Last year a different district judge made similar findings on the subject of warrantless searches but did not rule on the plaintiffs’ injunction request. On Friday, Drozd dismissed various claims and denied the plaintiffs’ motions for preliminary relief from the rules.
James Manley, plaintiffs’ lead attorney, said he was disappointed in the ruling that will continue to force his clients to live under the threat of warrantless searches. He said the Founding Fathers would have been dismayed by the falconry protocols.
“There’s no way to reach the conclusion that falconers are not protected by the Constitution just as any other pet owner is,” Manley said in a phone interview. “It’s a little disturbing to think the government could impose a mandatory warrantless inspection regime for cat or dog owners; the logic of the regulations here would apply to really any pet owner.”
Falconry or hawking is an ancient practice dating back thousands of years in which handlers use trained raptors and birds of prey to hunt game. The first falconry club in the U.S. was formed in the 1930s, and in 2010 the sport was added to the UNESCO Lists of Intangible Cultural Heritage.
U.S. owners must go through years of training to get a falconry license and most keep their birds in their home or closely nearby. Plaintiffs Peter and Katherine Stavrianoudakis say their aplomado falcon “Ares” in fact stays specifically in their bedroom or a fenced area just 20 feet from their home.
Filed in 2018 in the Eastern District of California, the lawsuit by the group and the Stavrianoudakises also argues the rules violate the First Amendment.
Not only does the government reserve the right to inspect falconers’ property, it also restricts their ability to make money off the birds. For example, the regulations limit how much money falconers can charge for speaking or educational events and how certain species can be used in movies.
Officials say the strict licensing rules and commercial prohibitions are necessary to safeguard the health of the protected birds by preventing them from being exploited by untrained handlers.
“Allowing commercial use of native falconry raptors would increase take of those raptors in two ways. First, additional raptors would be taken pursuant to valid permits. And second, the availability of commercial opportunities for raptor use would increase unlicensed take by individuals without permits,” the U.S. Department of Fish & Wildlife argued in court papers.
In a declaration, the defendants’ expert witness, a federal biologist, said relaxing the commercial restrictions would increase demand and thereby add stress to wild raptor populations.
The plaintiffs countered by casting the declaration as speculative and noted the expert’s study was conducted in 2006, prior to the existing rules.
Though Judge Drozd ultimately also denied the falconers’ motion for a preliminary injunction on its First Amendment argument, he indicated the matter is far from settled and that the commercial rules could be tossed as the case continues.
“Federal defendants have only speculated as to the actual effect of enjoining or removing the commercial speech regulations on wild native raptor populations. However, it is that same uncertainty that cautions this court to deny injunctive relief,” Drozd said.
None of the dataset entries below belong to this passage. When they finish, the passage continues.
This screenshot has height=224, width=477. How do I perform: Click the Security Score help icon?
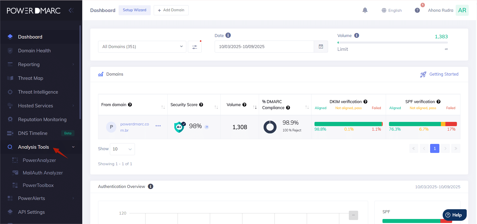click(x=201, y=105)
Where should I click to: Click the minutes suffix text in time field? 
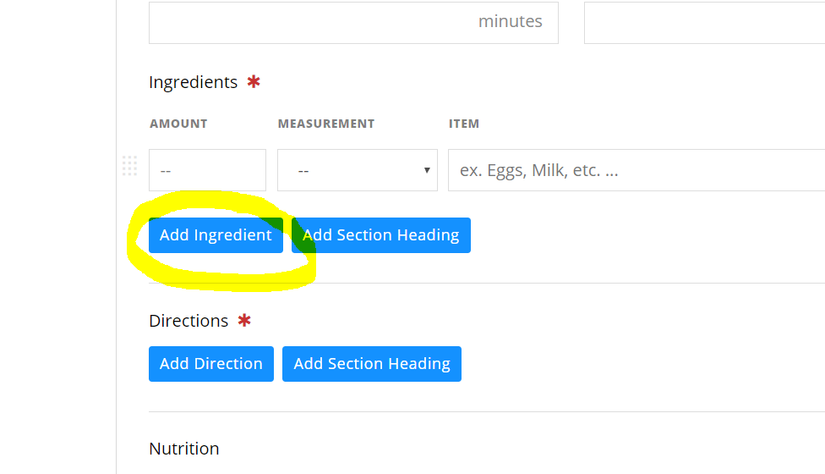click(510, 21)
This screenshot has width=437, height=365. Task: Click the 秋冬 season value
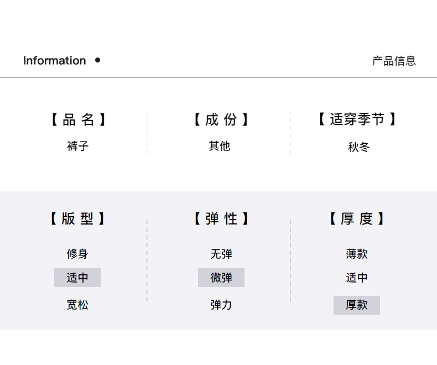[x=358, y=147]
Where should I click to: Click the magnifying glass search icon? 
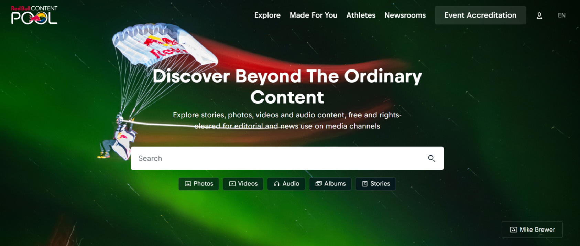click(x=431, y=158)
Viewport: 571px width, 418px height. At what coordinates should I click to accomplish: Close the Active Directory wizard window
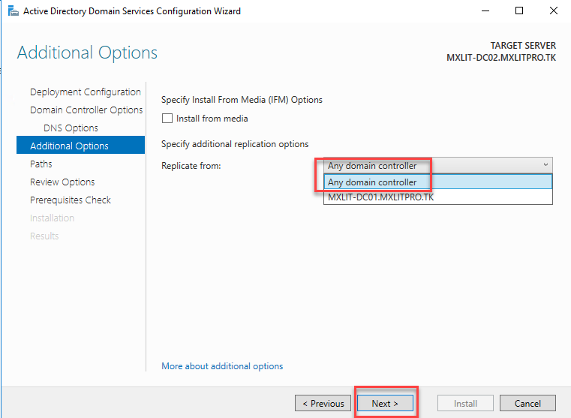point(554,11)
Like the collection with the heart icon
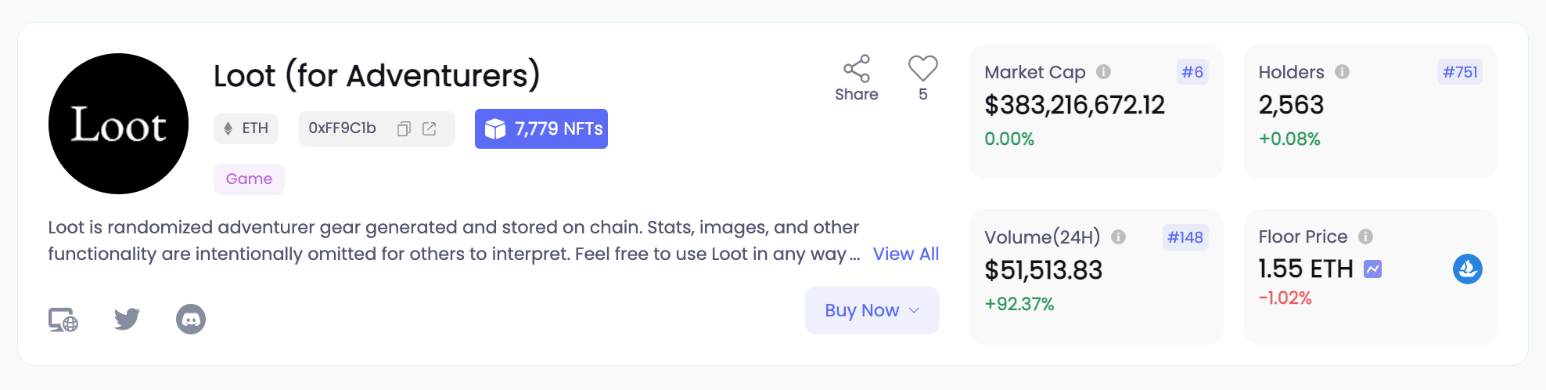 [923, 68]
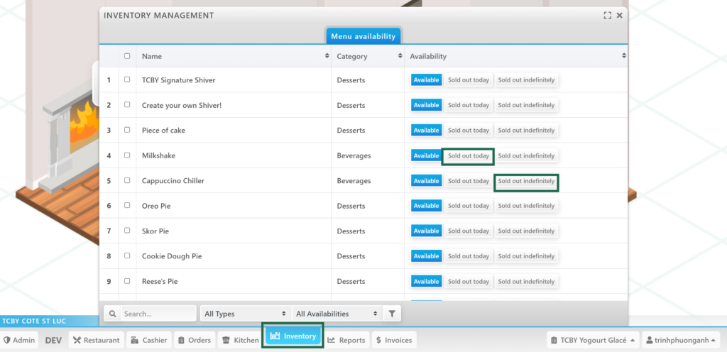Select the Menu availability tab
Viewport: 727px width, 352px height.
(x=364, y=36)
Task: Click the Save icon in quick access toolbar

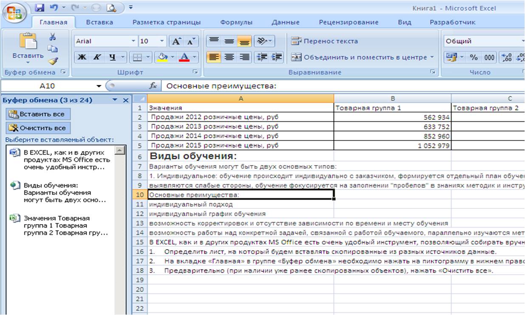Action: [x=40, y=8]
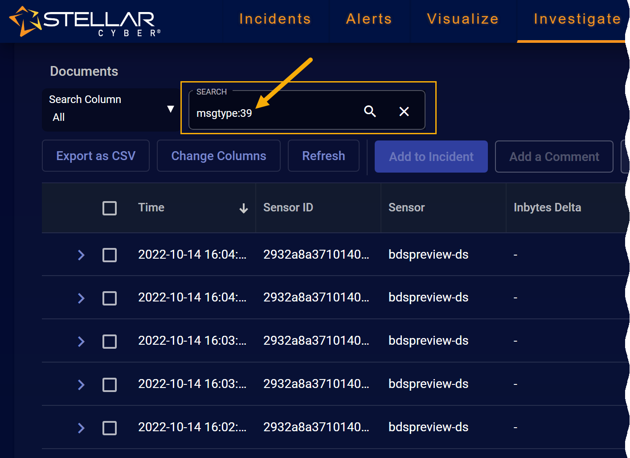Click the Add to Incident button
Screen dimensions: 630x458
[x=431, y=157]
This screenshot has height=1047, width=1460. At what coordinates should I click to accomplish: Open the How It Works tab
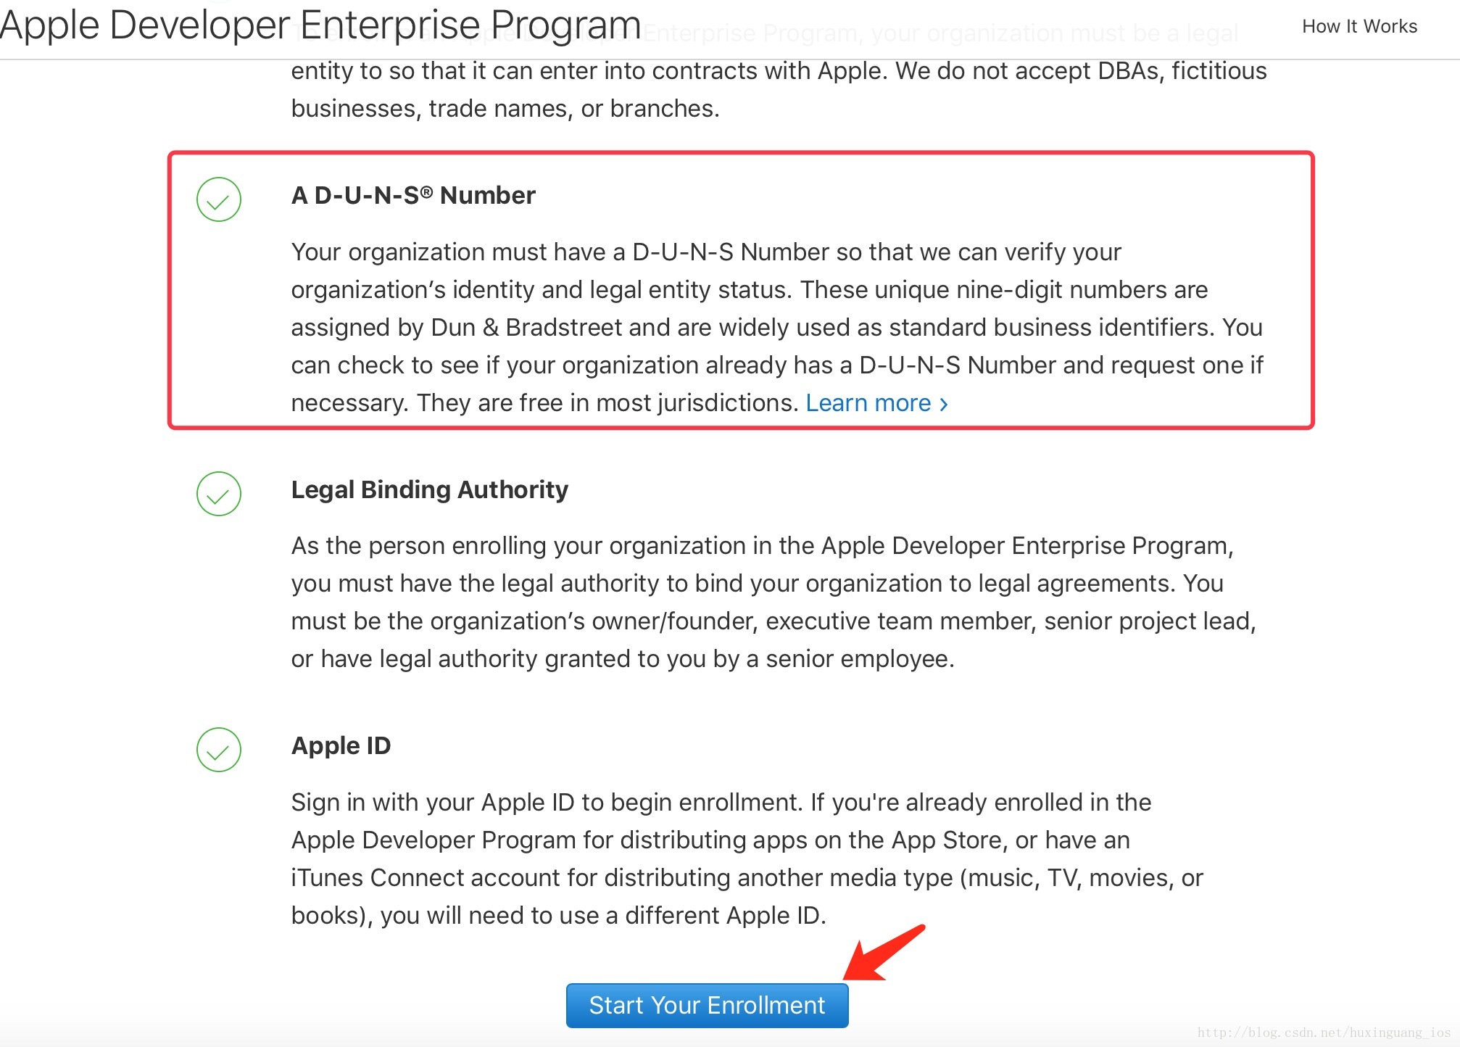(1359, 27)
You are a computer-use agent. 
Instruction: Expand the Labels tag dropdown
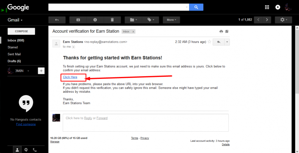point(153,19)
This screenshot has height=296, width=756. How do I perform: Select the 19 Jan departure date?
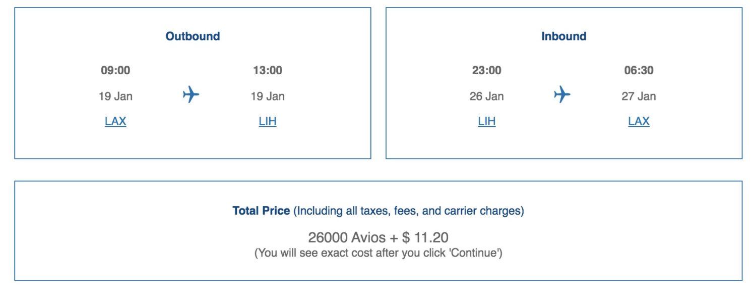tap(116, 96)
Drozd acknowledged the feds’ explanation for the commercial rules was shaky but said at this point in the litigation the potential ecological damage to the birds by lifting them outweighs the free speech concerns.
Manley, attorney with the Pacific Legal Foundation, said the plaintiffs may appeal the dismissed Fourth Amendment claims and that he’s hopeful Drozd will ultimately grant relief from the stringent commercial regulations.
“Our clients are prohibited from speaking about certain things like flying their birds, and that’s an obvious First Amendment violation,” Manley concluded. “We’re glad the court has recognized the rules are likely unconstitutional.”